Sunny Optical’s rating is derived from its leading market position in the global optoelectronic industry, an exceptional financial profile with a net cash position and its involvement in the promising markets for vehicle lenses and augmented reality/virtual reality (AR/VR)-related products. On the other hand, Sunny Optical’s rating is constrained by its high business concentration risk as well as high exposure to the cyclical smartphone industry.
KEY RATING RATIONALES
Credit Strengths
Leading market position in the global optoelectronic industry. Sunny Optical maintains a leading market position in the global optoelectronic industry. As the world's top manufacturer of optical components and products, the company retained its position as the largest supplier of handset lens sets, vehicle lens sets, and handset camera modules globally in terms of shipment volume in 2023, despite challenging market conditions characterized by weak smartphone shipments and camera de-specification. Building on its inclusion in Apple's supply chain and proactive strategy in the vehicle-lens market, Sunny Optical is poised to further solidify its dominance in handset-related products and gain market share in the vehicle-lens segment.

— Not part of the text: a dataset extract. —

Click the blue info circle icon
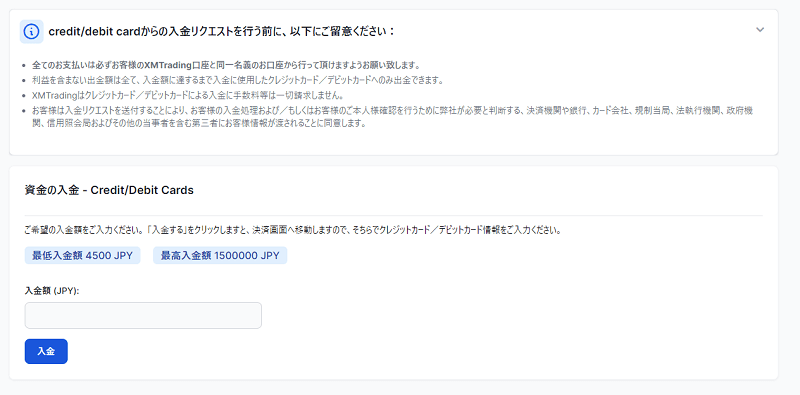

Vehicle lens and AR/VR-related businesses to drive revenue and profit growth. Sunny Optical is well-positioned to capitalize on the burgeoning vehicle lens market, leveraging its industry-leading scale and advanced technology expertise in optoelectronic products. We anticipate the company's vehicle-lens business to experience steady growth in 2024 and 2025, driven by the increasing adoption of multiple lenses per vehicle and the upgrading of lens specifications for advanced driver assistance systems (ADAS). Meanwhile, the augmented reality/virtual reality (AR/VR) segment is expected to sustain double-digit revenue growth in the coming years, fuelled by the promising outlook for mixed reality (MR) applications. As a result, we believe that the vehicle-lens and AR/VR-related businesses will emerge as key drivers of sales and profit growth in the next few years, offsetting the weakness in handset-related product shipments.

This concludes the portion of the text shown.